Stored data entries
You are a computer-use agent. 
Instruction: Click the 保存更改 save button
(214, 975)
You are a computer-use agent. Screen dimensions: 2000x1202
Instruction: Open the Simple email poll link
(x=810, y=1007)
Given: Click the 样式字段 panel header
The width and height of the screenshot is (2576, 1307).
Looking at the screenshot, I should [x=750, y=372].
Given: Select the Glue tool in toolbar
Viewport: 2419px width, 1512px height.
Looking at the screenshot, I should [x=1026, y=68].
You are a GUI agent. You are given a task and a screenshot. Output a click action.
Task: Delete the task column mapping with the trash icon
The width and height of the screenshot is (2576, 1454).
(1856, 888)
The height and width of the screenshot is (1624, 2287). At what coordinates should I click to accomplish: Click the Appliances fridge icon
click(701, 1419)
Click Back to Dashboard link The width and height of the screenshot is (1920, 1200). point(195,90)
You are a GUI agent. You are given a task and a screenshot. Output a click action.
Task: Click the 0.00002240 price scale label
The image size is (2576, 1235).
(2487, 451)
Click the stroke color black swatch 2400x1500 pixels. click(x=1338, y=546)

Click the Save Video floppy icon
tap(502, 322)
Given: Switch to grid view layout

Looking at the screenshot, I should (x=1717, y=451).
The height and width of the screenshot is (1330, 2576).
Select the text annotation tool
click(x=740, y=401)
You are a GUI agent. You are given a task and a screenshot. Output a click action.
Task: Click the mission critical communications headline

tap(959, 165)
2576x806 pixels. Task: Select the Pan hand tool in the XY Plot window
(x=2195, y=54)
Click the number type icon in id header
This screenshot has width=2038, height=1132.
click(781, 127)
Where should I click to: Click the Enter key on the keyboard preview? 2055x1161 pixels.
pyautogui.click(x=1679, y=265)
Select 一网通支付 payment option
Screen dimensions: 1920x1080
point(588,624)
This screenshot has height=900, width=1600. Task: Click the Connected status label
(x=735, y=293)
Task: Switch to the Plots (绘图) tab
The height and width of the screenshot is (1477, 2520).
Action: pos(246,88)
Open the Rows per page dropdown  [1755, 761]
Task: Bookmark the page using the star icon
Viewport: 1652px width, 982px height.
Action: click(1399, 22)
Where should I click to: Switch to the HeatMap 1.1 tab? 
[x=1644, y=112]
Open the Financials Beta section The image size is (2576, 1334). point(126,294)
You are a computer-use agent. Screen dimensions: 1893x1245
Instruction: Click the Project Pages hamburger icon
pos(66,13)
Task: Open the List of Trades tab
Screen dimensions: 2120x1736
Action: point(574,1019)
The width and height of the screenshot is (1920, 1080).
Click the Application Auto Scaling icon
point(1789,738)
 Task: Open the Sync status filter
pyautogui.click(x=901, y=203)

- **WORK TO BE COMPLETED**
What is the number of lines in the records that contain the word "computer"? Answer with the number and nothing else.

- **REPLY**
3